A principal saída da companhia — e a jurisprudência que decide quando se aplica realmente.

Referência legalArt. 5.º, n.º 3; Wallentin-Hermann C-549/07

As «circunstâncias extraordinárias» são a defesa a que as companhias recorrem primeiro. São acontecimentos alheios ao controlo efetivo da transportadora e não inerentes ao exercício normal da sua atividade.
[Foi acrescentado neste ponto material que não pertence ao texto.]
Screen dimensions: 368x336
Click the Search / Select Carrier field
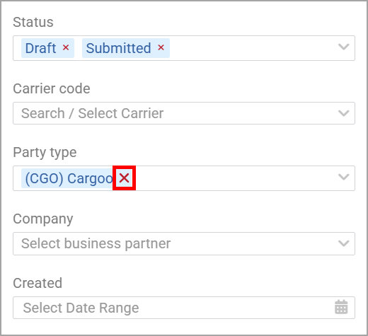pyautogui.click(x=184, y=113)
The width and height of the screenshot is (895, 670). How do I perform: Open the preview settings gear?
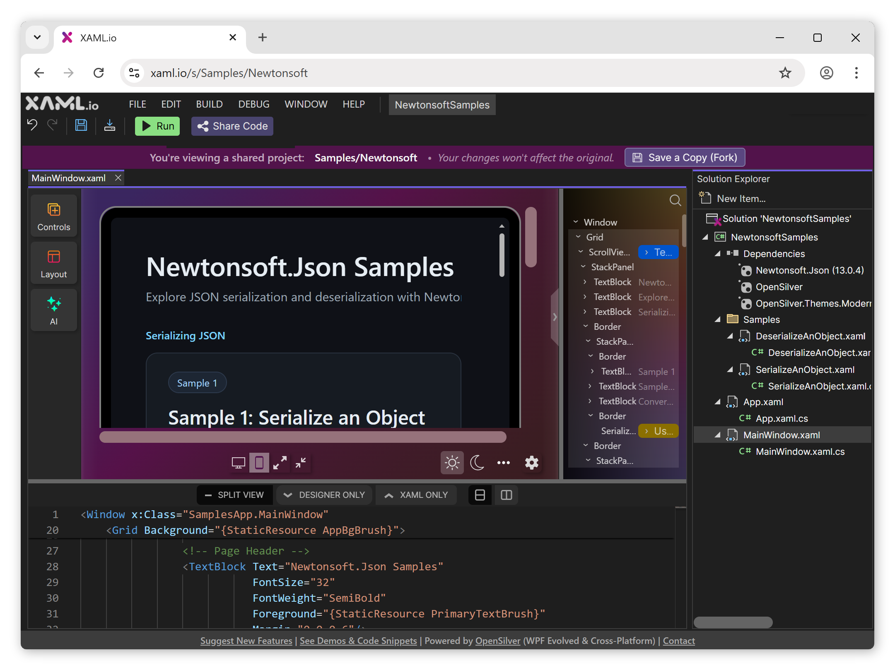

O essencial: a companhia tem de o provar — uma mera afirmação não basta.

Normalmente aceites

  • Condições meteorológicas extremas que tornam o voo inseguro
  • Uma greve real do controlo de tráfego aéreo ou do aeroporto (terceiros, não o pessoal da companhia)
  • Instabilidade política ou um risco de segurança
  • Uma colisão com aves (Pešková, C-315/15)
  • Um defeito de fabrico oculto assinalado pelo fabricante ou pelas autoridades

Normalmente NÃO aceites

  • Falhas técnicas ou mecânicas detetadas na manutenção normal (Wallentin-Hermann, C-549/07)
  • Uma greve do próprio pessoal da companhia (Krüsemann, C-195/17)
  • Decisões de pessoal e operacionais
  • Atrasos em cadeia de uma rotação anterior que a companhia decidiu operar

E lembre-se: mesmo quando há circunstâncias extraordinárias reais e nenhuma indemnização é devida, o seu direito a assistência do art. 9.º não desaparece.